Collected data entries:
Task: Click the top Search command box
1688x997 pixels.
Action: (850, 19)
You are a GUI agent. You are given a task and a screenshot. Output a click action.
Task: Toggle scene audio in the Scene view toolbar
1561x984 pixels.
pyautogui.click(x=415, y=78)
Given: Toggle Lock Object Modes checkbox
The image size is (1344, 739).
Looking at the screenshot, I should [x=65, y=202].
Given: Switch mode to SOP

REQUIRED WORK.
Set the records down again in full, exactly as they read.

TASK SOLUTION.
Task: Click the top Search command box
1688x997 pixels.
Action: (850, 19)
You are a GUI agent. You are given a task and a screenshot. Output a click action.
Task: Toggle scene audio in the Scene view toolbar
1561x984 pixels.
pyautogui.click(x=415, y=78)
Given: Toggle Lock Object Modes checkbox
The image size is (1344, 739).
Looking at the screenshot, I should [x=65, y=202].
Given: Switch mode to SOP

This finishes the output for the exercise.